──────── Ausgewählter Auszug ────────

Campus-Web Bewertung: 2,5/5
   
Ja ja, Filmanimationen können unglaublich erfolgreich sein, besonders wenn sie gut gemacht sind. Ende 2004 zeigte Robert Zemeckis allen, wie so was geht: sein „Polarexpress“, der erste komplett mit dem „Performance Capture“-Verfahren gedrehte Film, wurde immerhin für drei Oscars und einen Golden Globe nominiert, Hauptdarsteller Tom Hanks konnte immerhin einen Bambi mit nach Hause nehmen. In dieser Hinsicht also ein äußerst erfolgreicher Film. Nun legt Zemecki nach – und zwar mit viel Bombast. Seine Verfilmung des uralten Heldenepos „Beowulf“ setzt auf eine weiter verbesserte Technik und eine beachtliche Schauspielerriege. Reicht das aber für einen guten Film?

Diese Frage ist in der Tat sehr schwierig zu beantworten, nicht zuletzt aufgrund des „Performance Capturings“. Denn trotz einer hervorragenden Technik kommen viele Szenen immer noch sehr künstlich daher. Besonders Nahaufnahmen von Nebencharakteren oder der Schönheiten Wealthow (Robin Wright Penn) und Ursula (Alison Lohmann) offenbaren den Animationscharakter der Figuren, was gerade bei einem Actionspektakel doch etwas störend wirkt und die Illusion des Films zerstört. Auf der anderen Seite muss einfach auch lobend erwähnt werden, dass insbesondere Beowulf (Ray Winstone) und die Monster wirklich hervorragend gelungen sind. Nahaufnahmen des Heldengesichts sind von einem Detailreichtum, der fast vergessen lässt, dass es sich um computergenerierte Züge handelt. Und was Grendel (Crispin Glover) und dessen Mutter (Angelina Jolie) angeht, so hat man selten etwas Eindrucksvolleres im Kino gesehen.

──────── Bereitgestellte Daten ────────

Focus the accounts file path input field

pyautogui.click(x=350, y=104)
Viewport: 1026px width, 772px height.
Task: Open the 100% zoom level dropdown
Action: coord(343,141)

────────
──────── Bereitgestellte Daten ────────

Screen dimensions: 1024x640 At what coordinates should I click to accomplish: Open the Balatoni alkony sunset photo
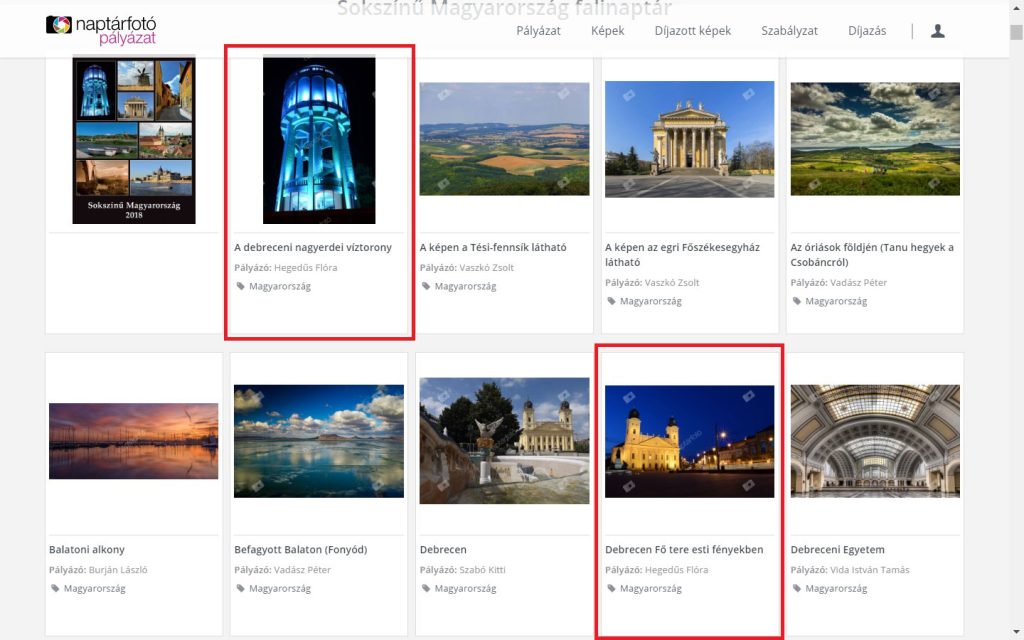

────────
──────── Bereitgestellte Daten ────────

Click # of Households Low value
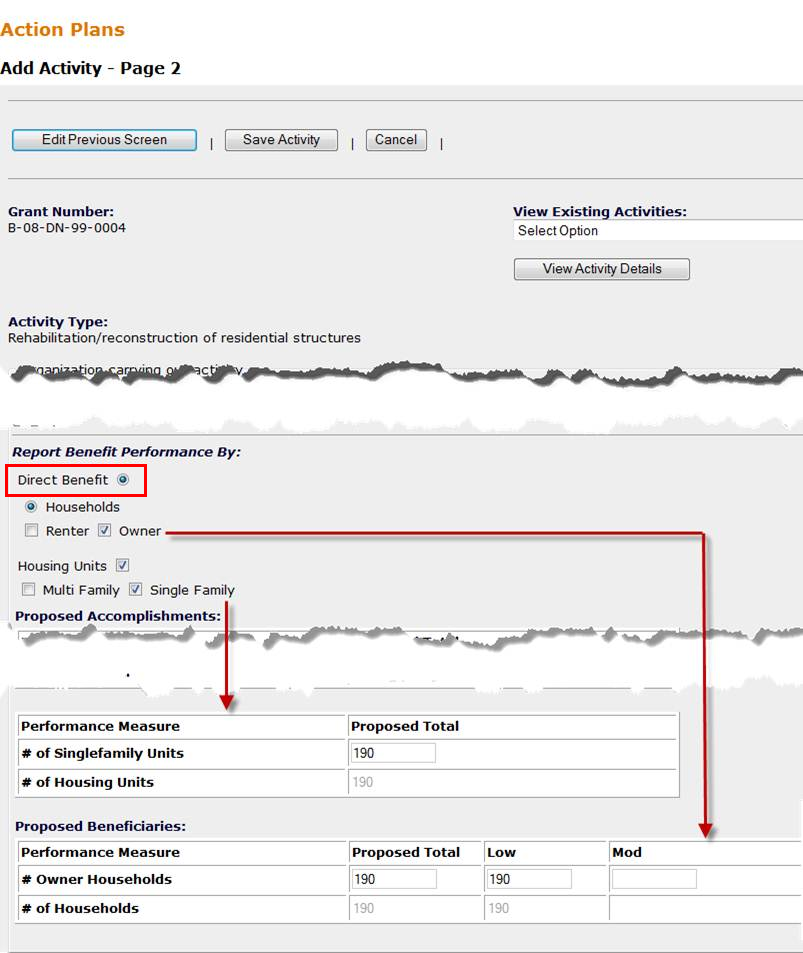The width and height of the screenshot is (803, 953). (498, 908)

────────

== Aufgabenstellung ==
a) Welche Schauspielerin steht laut der Filmkritik zu „Beowulf“ hinter der Figur von Grendels Mutter?
b) Übernehmen Sie aus der Filmkritik zu „Beowulf“ wortgetreu den Abschnitt, der mit „Campus-Web Bewertung: 2,5/5“ beginnt und bis einschließlich „einen guten Film?“ reicht.
Die Zeilen stammen aus einer anderen Quelle als der Text.

== Lösungen ==
a) Angelina Jolie.

b)
Campus-Web Bewertung: 2,5/5
   
Ja ja, Filmanimationen können unglaublich erfolgreich sein, besonders wenn sie gut gemacht sind. Ende 2004 zeigte Robert Zemeckis allen, wie so was geht: sein „Polarexpress“, der erste komplett mit dem „Performance Capture“-Verfahren gedrehte Film, wurde immerhin für drei Oscars und einen Golden Globe nominiert, Hauptdarsteller Tom Hanks konnte immerhin einen Bambi mit nach Hause nehmen. In dieser Hinsicht also ein äußerst erfolgreicher Film. Nun legt Zemecki nach – und zwar mit viel Bombast. Seine Verfilmung des uralten Heldenepos „Beowulf“ setzt auf eine weiter verbesserte Technik und eine beachtliche Schauspielerriege. Reicht das aber für einen guten Film?